OSC Configuration and Tools for PBS
This page attempts to describe the configurations which OSC has made
to OpenPBS on the Center's
Linux clusters, as well as some tools and scripts developed at OSC
for making this combination easier to deal with. They are provided
with the hope that they will be helpful to those at other sites who
use these two software packages. Many of the tools presented here
will also work with PBS Pro and
TORQUE.
-
Patches to OpenPBS source
-
These have moved to a separate page maintained by
Pete Wyckoff, who does most of the source-level work on PBS at
OSC.
-
mpiexec
-
This is a C program that needs to be compiled and placed in
/usr/local/bin. It is a replacement for mpirun
that used's PBS's task manager interface rather than rsh
to spawn processes. It is also responsible for setting up the
necessary environment for various MPI implementations. The code
also includes a patch to PBS to improve the characteristics of the
task manager interface.
-
queue structure
-
This is the basic queue configuration we use on virtually all of
our cluster systems. It has a default routing queue called
"batch" that feeds into three execution queues: "serial",
"parallel", and "dedicated".
-
PBS tools
-
These are a set of PBS utilities that OSC has developed over the
years, including a distributed copy command (pbsdcp) and
tools for doing statistic and data mining analysis on job
information. Several of the tools rely on a parallel rsh wrapper
called all, and the data mining tools use a MySQL DB back
end.
-
prologue and epilogue
-
These are scripts which would be placed in
${PBS_HOME}/mom_priv and run as root by PBS either before
or after a job, respectively.
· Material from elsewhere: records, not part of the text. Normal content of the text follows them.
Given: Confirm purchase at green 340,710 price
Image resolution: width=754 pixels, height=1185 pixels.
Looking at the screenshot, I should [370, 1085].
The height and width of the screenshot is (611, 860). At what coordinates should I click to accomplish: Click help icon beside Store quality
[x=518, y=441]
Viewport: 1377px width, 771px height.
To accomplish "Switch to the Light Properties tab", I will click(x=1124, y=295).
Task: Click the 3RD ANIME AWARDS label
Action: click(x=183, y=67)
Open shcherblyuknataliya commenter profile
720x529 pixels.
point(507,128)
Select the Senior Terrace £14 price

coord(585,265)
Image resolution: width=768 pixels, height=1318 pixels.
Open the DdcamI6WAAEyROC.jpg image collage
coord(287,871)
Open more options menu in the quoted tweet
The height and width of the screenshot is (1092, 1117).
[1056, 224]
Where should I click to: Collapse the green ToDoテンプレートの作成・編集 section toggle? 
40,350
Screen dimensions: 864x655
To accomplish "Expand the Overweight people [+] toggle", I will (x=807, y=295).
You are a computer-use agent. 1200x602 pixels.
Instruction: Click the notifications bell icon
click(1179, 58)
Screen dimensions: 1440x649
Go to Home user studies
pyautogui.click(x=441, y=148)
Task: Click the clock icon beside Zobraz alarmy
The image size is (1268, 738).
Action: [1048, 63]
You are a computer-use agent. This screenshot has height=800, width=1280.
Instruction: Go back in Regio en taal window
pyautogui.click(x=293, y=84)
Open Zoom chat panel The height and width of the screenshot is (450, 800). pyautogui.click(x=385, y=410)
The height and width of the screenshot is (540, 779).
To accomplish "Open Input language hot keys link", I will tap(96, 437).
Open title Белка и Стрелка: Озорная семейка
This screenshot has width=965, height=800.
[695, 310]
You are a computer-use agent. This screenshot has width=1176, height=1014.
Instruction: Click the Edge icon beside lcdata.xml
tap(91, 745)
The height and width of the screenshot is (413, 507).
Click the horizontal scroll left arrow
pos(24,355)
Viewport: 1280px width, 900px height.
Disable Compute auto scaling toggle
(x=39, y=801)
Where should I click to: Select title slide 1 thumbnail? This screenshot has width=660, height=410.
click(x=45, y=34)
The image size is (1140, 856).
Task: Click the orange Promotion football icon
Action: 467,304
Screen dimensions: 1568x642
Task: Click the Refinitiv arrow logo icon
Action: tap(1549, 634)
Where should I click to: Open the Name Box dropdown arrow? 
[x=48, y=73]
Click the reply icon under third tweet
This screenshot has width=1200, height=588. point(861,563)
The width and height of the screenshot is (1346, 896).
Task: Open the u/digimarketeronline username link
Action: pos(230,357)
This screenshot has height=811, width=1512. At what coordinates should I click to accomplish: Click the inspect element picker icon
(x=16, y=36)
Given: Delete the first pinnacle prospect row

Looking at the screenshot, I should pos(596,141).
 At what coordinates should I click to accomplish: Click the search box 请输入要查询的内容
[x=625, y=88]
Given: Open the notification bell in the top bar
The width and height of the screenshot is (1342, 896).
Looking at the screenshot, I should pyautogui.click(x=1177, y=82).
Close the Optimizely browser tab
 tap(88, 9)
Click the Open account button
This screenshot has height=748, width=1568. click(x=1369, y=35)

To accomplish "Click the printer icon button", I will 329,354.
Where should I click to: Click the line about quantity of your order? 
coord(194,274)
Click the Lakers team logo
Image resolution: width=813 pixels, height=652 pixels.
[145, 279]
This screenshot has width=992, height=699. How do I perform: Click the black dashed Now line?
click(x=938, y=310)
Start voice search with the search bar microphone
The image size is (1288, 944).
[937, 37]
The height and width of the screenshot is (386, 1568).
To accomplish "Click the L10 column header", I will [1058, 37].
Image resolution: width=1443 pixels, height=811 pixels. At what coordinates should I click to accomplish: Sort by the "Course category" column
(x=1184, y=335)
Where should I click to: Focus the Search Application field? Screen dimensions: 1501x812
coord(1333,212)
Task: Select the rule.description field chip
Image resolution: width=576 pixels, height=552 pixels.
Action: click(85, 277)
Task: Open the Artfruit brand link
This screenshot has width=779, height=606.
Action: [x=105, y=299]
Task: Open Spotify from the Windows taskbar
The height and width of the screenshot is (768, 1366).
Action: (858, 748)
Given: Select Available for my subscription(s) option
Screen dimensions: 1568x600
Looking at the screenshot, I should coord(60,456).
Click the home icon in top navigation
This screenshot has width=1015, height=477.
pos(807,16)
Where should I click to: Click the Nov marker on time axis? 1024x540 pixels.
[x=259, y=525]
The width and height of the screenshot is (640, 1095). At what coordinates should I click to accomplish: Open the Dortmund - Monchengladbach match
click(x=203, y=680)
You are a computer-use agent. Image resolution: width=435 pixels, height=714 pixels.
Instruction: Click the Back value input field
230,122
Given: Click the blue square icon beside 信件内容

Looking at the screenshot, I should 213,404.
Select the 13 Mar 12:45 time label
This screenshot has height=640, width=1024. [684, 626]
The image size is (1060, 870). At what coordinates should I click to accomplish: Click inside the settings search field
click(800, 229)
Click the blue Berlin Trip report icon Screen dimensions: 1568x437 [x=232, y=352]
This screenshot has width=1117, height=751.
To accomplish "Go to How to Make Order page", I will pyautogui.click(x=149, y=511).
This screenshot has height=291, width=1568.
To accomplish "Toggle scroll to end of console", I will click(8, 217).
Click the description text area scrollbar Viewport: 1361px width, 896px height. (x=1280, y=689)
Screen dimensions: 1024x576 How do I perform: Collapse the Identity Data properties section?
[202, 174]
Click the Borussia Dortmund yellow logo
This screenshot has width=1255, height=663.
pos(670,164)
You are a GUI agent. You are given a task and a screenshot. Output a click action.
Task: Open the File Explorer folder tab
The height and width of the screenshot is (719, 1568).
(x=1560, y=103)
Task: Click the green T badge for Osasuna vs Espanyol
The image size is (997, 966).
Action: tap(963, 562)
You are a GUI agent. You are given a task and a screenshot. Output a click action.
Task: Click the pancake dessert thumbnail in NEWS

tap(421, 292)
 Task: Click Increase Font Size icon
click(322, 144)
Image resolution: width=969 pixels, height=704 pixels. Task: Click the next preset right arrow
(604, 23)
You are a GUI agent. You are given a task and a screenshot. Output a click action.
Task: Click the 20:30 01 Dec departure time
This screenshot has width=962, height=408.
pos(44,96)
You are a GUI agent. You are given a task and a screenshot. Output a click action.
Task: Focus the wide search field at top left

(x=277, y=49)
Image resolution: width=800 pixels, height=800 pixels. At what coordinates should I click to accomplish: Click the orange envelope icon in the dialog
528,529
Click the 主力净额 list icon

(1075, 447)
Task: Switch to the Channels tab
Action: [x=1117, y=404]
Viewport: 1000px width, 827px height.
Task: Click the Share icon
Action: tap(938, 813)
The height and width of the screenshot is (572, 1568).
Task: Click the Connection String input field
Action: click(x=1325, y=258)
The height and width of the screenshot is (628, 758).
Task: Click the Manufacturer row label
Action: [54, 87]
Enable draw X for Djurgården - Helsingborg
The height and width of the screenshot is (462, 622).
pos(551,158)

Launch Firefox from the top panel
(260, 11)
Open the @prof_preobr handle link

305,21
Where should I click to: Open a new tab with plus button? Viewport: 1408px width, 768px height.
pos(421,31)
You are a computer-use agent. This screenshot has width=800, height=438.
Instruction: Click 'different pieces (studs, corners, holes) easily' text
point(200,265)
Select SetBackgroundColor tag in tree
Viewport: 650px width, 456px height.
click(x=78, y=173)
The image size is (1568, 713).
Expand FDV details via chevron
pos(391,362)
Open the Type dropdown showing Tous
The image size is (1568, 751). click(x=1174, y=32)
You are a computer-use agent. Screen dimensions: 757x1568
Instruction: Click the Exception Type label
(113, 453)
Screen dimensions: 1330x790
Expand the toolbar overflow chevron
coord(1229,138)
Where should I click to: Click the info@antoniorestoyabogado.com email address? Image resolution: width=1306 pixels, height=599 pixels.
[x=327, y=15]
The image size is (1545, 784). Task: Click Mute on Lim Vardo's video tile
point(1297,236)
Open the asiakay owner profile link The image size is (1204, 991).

In OSC's case, prologue
creates a unique temporary directory on each node assigned to a
job before the job begins to run, and epilogue deletes
that directory after the job completes. (Note that having a
separate temporary directory on each node is probably not as good
as having a good, high performance parallel filesystem.)
-
tmpdir.sh and tmpdir.csh
-
These are scripts which would be placed in /etc/profile.d
and/or sourced by users' shells. They place the name of the
temporary directory created by the prologue script above
in the environment variable TMPDIR. This simulates the
behavior of NQE on Cray and SGI systems.